### EXERCISE AIM
Convert the records from the first line through the line containing "point(512,265)" into a numbered list, omitting any blank lines.

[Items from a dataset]

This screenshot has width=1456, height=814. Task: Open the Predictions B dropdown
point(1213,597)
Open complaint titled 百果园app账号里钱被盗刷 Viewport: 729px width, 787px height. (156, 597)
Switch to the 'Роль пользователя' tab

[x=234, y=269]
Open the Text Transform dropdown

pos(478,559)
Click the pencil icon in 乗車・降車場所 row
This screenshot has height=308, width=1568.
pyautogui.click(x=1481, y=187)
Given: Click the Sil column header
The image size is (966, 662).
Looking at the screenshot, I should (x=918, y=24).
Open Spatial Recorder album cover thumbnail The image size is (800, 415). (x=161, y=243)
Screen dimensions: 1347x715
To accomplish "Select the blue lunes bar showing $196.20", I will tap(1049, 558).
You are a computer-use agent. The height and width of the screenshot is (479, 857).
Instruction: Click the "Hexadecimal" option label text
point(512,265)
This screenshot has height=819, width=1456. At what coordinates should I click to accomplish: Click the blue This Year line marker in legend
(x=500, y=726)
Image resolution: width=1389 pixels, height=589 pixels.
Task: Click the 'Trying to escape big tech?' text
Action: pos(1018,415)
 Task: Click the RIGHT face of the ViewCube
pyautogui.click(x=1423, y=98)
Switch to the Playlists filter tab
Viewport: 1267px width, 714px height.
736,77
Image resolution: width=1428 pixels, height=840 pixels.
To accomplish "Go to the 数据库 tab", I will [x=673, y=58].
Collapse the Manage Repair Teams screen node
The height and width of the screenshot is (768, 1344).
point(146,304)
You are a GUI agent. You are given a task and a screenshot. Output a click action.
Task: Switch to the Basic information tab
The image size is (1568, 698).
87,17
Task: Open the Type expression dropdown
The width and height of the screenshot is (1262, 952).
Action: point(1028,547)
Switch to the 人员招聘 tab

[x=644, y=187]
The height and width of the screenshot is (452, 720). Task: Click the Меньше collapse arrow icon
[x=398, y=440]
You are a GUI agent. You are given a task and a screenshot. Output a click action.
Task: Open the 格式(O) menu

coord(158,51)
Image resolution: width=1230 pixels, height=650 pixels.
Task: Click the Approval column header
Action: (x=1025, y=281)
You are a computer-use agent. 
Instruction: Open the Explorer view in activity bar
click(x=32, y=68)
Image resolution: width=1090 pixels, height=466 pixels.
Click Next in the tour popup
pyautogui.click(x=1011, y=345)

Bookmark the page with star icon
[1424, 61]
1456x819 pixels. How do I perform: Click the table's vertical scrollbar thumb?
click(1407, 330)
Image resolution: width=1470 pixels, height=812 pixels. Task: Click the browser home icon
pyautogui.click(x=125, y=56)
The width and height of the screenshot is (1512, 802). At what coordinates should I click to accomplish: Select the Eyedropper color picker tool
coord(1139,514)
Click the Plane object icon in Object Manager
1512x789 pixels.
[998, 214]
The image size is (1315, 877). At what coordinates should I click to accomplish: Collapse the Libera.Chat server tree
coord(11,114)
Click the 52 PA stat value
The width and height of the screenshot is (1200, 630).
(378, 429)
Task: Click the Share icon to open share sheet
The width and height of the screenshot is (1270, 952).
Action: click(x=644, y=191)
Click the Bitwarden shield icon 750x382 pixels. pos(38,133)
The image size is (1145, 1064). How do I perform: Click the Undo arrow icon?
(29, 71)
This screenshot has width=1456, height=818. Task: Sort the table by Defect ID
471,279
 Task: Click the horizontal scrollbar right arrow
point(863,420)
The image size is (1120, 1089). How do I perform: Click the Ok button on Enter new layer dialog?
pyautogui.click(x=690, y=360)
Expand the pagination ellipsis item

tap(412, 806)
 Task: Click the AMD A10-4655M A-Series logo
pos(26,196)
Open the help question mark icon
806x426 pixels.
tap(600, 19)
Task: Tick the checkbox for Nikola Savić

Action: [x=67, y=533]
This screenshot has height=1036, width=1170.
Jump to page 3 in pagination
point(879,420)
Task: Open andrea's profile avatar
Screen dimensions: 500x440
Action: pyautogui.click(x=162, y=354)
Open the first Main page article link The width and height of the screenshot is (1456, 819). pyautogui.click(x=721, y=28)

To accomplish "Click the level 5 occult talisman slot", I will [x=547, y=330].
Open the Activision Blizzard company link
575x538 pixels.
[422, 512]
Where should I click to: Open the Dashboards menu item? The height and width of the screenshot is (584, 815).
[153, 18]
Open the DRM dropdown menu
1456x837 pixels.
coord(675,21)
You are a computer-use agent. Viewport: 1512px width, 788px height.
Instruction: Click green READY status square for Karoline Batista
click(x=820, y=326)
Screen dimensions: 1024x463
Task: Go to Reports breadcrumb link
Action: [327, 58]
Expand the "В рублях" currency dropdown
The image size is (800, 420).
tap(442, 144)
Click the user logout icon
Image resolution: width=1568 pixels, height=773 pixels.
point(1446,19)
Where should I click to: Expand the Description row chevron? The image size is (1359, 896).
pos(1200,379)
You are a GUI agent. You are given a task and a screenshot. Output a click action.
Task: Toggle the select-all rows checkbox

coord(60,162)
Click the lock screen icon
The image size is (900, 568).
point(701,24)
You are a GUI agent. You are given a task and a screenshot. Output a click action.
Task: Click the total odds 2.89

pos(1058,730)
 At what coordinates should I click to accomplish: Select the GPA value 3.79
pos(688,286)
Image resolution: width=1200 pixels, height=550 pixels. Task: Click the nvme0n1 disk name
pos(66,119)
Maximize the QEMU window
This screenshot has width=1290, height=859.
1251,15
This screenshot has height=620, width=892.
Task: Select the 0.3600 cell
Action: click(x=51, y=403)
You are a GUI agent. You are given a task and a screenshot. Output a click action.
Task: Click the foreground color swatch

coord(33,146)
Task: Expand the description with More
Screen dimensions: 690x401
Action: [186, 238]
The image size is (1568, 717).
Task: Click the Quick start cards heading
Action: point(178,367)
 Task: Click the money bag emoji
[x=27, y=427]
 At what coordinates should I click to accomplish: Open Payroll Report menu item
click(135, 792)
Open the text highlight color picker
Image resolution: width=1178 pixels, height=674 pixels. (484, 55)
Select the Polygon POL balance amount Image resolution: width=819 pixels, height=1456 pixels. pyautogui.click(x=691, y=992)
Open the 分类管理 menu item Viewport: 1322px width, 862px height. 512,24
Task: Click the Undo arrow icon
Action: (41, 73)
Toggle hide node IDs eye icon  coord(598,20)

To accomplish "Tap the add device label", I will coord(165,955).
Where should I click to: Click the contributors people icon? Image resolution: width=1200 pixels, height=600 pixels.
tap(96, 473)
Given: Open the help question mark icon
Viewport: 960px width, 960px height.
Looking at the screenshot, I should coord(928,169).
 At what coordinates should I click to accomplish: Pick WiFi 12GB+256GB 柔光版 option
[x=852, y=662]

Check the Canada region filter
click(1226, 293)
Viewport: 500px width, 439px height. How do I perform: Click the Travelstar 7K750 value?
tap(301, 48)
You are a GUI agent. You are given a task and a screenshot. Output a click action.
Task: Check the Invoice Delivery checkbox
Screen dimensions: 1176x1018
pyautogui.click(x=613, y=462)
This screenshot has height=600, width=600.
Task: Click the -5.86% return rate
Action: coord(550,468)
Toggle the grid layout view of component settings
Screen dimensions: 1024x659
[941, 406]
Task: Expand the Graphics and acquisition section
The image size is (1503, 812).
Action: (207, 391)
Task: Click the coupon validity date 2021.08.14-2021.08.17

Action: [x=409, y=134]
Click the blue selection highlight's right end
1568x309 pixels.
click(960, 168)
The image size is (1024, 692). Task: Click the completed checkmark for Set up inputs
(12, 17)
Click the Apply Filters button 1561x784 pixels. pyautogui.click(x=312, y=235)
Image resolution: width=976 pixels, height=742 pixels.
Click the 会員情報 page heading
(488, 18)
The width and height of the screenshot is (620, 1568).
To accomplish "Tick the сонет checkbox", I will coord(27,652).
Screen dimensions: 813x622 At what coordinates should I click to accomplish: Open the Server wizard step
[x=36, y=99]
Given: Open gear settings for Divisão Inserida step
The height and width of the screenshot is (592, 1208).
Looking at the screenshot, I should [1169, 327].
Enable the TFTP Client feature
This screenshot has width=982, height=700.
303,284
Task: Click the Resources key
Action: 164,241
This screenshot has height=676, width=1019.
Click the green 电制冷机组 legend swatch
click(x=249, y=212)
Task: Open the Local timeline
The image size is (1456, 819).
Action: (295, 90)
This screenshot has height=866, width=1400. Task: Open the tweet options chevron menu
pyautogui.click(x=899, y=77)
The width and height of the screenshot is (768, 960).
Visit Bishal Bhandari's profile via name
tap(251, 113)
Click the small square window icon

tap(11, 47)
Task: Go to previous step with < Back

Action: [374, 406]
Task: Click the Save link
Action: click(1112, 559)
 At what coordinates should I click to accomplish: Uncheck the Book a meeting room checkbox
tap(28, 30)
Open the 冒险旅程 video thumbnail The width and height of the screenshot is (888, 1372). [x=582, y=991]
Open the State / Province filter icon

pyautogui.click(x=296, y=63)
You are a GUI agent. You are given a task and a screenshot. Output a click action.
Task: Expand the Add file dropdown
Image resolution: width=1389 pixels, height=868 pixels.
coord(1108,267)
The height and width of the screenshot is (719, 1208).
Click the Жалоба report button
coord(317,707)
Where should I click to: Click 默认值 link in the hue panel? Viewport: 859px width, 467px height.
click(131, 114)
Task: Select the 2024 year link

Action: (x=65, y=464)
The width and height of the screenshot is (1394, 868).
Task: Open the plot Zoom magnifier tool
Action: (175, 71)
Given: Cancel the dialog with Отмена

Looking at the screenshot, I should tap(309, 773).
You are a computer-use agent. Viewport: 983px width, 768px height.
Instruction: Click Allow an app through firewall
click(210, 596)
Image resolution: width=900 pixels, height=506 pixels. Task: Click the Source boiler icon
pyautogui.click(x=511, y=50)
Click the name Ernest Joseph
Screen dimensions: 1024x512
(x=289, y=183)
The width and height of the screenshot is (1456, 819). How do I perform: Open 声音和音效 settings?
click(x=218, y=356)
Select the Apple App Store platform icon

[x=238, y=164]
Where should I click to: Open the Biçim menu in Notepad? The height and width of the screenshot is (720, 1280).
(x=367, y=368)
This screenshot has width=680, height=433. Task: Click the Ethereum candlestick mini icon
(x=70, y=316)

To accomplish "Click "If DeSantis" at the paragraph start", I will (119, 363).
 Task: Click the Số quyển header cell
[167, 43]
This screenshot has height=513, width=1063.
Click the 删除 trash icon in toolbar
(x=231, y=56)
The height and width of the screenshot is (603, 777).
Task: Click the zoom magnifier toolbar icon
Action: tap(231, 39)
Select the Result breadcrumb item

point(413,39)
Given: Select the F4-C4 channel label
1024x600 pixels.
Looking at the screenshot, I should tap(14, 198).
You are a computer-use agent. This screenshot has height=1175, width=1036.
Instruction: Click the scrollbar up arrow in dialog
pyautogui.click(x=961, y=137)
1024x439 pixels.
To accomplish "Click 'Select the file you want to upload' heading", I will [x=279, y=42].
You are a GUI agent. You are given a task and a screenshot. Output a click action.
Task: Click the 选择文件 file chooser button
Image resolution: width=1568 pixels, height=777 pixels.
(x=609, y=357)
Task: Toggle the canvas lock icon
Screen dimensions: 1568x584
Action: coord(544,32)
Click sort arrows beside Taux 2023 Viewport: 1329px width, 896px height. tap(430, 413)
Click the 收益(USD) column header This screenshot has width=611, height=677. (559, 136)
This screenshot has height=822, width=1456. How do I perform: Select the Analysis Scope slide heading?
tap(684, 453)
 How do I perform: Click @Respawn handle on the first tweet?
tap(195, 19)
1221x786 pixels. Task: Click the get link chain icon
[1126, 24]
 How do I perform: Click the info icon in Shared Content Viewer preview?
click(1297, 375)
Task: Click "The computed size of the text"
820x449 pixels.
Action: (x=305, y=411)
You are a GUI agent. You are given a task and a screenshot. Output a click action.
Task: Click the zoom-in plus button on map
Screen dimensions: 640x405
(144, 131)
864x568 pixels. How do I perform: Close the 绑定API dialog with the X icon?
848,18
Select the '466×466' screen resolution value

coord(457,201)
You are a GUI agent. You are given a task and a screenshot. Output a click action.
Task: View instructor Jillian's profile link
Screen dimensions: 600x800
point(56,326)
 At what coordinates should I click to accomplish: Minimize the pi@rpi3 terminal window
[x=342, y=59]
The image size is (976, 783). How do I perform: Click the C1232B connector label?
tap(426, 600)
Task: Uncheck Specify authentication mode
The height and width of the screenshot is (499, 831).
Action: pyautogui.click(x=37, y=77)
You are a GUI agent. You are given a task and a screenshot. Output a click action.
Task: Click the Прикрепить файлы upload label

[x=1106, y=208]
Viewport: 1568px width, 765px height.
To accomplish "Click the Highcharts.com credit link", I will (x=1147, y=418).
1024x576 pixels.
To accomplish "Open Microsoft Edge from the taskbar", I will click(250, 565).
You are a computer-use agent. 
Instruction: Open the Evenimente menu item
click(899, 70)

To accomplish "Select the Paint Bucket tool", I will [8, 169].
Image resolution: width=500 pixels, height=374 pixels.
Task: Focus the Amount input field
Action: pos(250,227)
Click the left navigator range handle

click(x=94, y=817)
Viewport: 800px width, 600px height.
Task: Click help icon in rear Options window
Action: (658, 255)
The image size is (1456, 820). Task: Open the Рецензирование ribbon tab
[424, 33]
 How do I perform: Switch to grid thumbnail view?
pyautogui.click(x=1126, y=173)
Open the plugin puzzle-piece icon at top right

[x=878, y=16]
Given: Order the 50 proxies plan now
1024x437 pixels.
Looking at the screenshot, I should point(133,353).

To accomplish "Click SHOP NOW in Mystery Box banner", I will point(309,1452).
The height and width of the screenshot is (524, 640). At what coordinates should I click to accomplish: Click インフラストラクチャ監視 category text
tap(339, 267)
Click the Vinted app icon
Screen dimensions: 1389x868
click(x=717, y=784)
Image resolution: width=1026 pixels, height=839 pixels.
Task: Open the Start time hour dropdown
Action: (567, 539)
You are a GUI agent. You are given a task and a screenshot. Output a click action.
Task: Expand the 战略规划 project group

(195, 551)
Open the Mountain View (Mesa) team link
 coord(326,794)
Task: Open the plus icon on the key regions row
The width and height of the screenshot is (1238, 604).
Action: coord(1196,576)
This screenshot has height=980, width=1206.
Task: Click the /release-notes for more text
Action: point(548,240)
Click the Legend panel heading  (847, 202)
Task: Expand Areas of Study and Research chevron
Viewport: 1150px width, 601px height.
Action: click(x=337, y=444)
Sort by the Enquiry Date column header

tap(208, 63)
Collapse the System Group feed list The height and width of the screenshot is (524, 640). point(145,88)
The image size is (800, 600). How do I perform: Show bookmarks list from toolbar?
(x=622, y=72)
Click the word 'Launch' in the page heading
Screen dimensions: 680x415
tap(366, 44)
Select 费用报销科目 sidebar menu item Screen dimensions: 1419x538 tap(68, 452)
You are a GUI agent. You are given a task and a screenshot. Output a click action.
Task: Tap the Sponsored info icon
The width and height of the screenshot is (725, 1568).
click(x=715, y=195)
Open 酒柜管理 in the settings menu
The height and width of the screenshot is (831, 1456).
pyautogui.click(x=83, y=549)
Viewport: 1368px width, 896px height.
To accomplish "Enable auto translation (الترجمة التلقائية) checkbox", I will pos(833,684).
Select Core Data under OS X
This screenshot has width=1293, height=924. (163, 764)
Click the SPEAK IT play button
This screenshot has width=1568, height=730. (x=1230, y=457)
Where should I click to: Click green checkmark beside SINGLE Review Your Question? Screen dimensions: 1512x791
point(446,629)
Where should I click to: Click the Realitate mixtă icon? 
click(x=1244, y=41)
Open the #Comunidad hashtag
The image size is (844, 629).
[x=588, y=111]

### TASK OUTPUT
1. This screenshot has width=1456, height=814. Task: Open the Predictions B dropdown
2. point(1213,597)
3. Open complaint titled 百果园app账号里钱被盗刷 Viewport: 729px width, 787px height. (156, 597)
4. Switch to the 'Роль пользователя' tab
5. [x=234, y=269]
6. Open the Text Transform dropdown
7. pos(478,559)
8. Click the pencil icon in 乗車・降車場所 row
9. This screenshot has height=308, width=1568.
10. pyautogui.click(x=1481, y=187)
11. Given: Click the Sil column header
12. The image size is (966, 662).
13. Looking at the screenshot, I should (x=918, y=24).
14. Open Spatial Recorder album cover thumbnail The image size is (800, 415). (x=161, y=243)
15. Screen dimensions: 1347x715
16. To accomplish "Select the blue lunes bar showing $196.20", I will tap(1049, 558).
17. You are a computer-use agent. The height and width of the screenshot is (479, 857).
18. Instruction: Click the "Hexadecimal" option label text
19. point(512,265)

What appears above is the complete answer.